**** Input ****
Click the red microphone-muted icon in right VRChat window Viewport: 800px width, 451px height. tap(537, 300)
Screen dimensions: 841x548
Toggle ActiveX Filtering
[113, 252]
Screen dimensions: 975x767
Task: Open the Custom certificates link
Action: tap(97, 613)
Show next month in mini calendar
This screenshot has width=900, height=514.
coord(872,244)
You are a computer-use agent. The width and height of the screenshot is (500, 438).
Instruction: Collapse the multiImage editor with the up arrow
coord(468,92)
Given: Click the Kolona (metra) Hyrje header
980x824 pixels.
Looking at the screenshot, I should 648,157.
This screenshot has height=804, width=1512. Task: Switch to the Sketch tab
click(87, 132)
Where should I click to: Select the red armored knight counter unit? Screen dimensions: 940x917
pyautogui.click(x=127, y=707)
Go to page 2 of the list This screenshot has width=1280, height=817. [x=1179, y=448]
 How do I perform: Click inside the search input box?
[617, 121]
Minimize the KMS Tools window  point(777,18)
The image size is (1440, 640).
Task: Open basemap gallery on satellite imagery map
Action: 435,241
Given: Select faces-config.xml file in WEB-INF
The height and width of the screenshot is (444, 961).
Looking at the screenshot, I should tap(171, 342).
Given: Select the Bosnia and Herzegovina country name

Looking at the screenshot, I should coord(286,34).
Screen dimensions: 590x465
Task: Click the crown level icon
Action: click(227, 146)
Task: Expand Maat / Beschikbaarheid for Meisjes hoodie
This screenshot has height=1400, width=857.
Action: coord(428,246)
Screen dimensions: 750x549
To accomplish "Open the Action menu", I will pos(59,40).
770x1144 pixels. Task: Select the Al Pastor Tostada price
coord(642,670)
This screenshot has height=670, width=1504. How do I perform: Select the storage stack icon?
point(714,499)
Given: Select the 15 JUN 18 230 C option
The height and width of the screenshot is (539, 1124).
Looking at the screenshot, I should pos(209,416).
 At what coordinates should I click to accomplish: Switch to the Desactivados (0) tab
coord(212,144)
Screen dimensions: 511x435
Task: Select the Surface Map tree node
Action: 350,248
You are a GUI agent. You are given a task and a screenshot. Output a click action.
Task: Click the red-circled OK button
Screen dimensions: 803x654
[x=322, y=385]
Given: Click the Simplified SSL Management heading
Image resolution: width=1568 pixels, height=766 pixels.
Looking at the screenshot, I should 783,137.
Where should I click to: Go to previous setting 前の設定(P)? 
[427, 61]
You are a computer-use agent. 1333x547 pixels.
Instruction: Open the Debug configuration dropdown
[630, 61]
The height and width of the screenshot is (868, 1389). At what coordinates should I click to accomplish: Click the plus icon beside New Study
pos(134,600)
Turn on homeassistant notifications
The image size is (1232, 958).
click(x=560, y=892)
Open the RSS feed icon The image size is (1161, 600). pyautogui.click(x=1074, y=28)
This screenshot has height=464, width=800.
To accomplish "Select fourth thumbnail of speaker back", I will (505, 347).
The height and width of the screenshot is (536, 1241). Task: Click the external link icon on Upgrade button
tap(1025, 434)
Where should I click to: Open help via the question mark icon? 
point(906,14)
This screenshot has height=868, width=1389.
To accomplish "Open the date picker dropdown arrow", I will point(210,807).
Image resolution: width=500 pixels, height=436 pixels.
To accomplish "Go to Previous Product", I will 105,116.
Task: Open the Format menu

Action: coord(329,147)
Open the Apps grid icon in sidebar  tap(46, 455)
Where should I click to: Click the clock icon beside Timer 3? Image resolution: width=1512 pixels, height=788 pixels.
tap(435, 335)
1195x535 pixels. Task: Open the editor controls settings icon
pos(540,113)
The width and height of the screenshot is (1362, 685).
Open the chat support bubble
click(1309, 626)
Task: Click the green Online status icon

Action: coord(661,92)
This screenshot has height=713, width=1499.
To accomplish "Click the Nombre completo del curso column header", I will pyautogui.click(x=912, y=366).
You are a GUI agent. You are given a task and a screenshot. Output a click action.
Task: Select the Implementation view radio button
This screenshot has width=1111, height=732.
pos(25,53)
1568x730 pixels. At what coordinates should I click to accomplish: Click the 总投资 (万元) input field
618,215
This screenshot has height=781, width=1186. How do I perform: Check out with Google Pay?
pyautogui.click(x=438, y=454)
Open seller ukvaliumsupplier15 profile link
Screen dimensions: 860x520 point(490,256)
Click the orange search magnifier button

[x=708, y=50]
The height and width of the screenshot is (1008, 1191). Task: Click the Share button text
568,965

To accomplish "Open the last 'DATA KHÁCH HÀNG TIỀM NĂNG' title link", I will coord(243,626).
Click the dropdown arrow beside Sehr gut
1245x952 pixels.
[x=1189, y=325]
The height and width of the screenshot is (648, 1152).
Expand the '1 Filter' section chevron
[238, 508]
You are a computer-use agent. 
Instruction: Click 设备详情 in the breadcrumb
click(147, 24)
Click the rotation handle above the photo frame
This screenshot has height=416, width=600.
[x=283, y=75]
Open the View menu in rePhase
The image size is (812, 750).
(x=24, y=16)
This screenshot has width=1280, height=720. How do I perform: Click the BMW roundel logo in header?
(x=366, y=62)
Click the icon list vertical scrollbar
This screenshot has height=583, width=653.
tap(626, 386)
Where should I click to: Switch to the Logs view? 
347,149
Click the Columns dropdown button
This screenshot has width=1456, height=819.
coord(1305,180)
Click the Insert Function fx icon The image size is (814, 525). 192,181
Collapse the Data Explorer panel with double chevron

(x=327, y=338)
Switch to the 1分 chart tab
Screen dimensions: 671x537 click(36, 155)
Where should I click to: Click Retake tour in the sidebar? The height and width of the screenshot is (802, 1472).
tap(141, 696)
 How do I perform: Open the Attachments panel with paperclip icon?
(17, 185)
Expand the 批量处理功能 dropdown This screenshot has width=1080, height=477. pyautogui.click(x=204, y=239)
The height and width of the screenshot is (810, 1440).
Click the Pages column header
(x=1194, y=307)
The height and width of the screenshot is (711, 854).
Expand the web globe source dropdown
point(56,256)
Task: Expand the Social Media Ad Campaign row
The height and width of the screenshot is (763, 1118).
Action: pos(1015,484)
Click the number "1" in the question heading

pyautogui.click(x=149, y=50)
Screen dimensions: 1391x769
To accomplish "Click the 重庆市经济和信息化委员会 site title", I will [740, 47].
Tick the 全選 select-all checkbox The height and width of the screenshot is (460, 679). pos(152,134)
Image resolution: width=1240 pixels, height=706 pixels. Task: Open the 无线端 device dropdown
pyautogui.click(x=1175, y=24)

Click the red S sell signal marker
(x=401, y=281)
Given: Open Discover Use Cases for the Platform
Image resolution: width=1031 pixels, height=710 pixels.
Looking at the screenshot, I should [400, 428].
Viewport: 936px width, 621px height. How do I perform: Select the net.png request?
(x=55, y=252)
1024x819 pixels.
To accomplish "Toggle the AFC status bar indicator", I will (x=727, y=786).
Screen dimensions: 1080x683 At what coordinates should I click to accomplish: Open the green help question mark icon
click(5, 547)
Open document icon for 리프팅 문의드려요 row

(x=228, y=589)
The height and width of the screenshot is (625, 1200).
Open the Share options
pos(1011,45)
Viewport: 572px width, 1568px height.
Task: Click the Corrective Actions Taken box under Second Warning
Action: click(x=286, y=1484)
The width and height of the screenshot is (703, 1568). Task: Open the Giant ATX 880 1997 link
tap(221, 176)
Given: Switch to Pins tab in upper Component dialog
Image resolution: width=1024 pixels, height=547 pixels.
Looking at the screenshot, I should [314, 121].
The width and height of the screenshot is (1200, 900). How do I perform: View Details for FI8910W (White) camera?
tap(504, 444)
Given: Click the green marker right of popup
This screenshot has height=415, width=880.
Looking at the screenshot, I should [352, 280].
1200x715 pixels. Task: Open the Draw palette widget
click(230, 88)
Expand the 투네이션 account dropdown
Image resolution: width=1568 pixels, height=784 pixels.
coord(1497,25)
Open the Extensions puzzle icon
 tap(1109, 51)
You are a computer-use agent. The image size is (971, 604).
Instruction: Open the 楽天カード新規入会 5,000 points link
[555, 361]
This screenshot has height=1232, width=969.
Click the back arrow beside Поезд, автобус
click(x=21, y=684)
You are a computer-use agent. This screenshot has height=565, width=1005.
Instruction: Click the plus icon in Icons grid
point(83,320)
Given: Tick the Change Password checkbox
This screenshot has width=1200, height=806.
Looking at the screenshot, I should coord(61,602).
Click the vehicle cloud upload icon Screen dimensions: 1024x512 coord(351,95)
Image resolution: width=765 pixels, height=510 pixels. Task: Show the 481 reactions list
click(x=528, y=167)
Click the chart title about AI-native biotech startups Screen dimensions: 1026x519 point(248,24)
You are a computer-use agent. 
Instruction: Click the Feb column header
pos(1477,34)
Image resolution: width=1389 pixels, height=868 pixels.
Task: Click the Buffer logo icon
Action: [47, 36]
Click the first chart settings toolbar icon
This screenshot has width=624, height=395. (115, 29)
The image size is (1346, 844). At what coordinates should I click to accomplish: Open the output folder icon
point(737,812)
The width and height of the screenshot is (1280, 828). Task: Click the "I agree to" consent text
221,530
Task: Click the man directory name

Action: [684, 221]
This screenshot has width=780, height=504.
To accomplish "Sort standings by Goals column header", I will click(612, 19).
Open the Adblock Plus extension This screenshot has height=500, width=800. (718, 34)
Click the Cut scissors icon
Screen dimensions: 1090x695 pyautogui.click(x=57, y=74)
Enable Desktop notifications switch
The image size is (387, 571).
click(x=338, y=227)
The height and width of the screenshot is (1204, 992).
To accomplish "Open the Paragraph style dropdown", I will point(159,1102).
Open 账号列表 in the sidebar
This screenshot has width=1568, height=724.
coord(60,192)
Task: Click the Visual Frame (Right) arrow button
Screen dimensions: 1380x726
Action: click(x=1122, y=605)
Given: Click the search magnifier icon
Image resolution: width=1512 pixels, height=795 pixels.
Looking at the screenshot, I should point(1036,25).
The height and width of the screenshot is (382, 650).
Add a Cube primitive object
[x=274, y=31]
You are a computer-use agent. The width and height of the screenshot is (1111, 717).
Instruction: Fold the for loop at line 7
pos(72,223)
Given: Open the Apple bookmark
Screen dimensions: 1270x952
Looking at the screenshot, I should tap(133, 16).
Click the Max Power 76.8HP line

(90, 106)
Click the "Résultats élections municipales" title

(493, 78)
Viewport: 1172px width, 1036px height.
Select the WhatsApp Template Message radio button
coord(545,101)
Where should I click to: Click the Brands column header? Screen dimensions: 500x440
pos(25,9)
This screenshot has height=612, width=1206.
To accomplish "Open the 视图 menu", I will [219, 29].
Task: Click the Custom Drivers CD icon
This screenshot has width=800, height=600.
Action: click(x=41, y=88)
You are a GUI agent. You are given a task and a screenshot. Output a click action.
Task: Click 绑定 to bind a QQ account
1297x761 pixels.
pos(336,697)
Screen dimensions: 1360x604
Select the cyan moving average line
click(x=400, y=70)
****
Task goal
Answer with a single number: the count of lines above that contain the string "Tick".

Solution
2